Homeowners and property investors should “stop worrying” about recent falls in prices and focus on the long-term outlook for their properties, real estate magnate John McGrath claims.
The McGrath Estate Agents founder and industry veteran revealed in a recent Switzer Daily column that he believed the worst of the current downturn was “already over”.
He added that there was plenty for homeowners to still feel positive about, including a low interest environment.
The lower rates meant recent buyers were best off chipping away at their debt and hanging in there until the market improved in the long-term, Mr McGrath said.
“If the capital value of your home has come back a bit, it doesn’t matter because you’re going to be there long-term and prices will eventually rise again,” he said.
McGrath also discouraged investors from panic selling, suggesting there was no need for new landlords to come up with a rapid exit strategy from their recent purchases.
“Don’t feel compelled to get out,” he said. “It won’t take long for Sydney and Melbourne to rebound … these are two major international cities with many unique factors keeping property prices strong.

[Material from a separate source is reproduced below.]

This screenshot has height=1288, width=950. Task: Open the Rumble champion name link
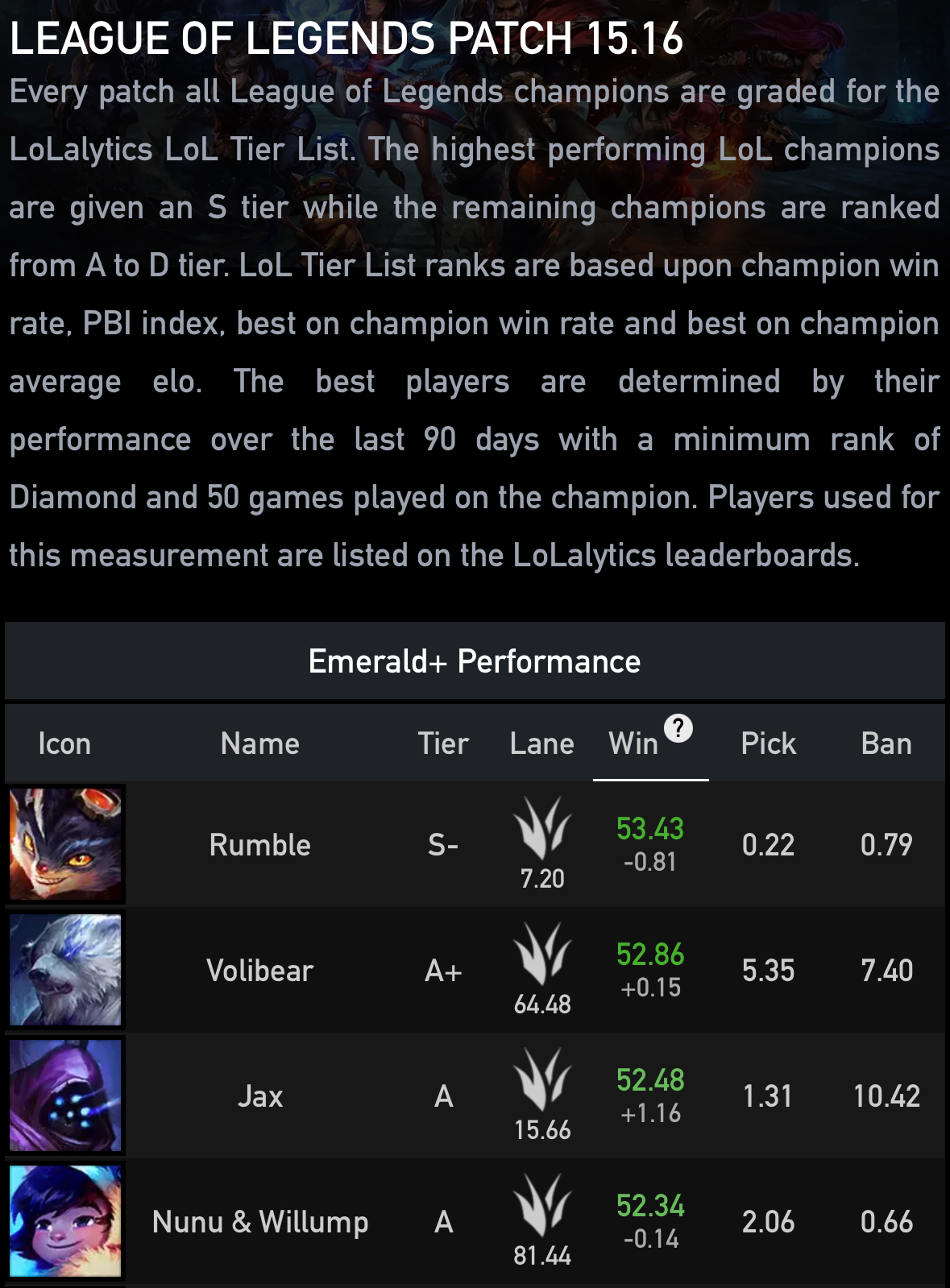click(260, 845)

You just have to be patient while the magic of capital growth takes effect.”
CoreLogic’s latest hedonic home value index revealed Sydney prices have fallen nearly 11 per cent since their peak in July 2017. Further falls are expected this year, with Moody’s Analytics forecasting a 3.3 per cent drop in the value of all dwelling types.
Mr McGrath said it was understandable for buyers who bought at the peak of the market to feel frustrated with recent market movements.
“I understand your disappointment in terms of timing but please don’t despair. No one can pick the top — and that includes me, and I’ve been around in real estate for 35 years.
“There will always be people who happen to exchange at the peak but try to remember you are one of many — thousands of people did the same thing. What’s important now is for you not to panic.”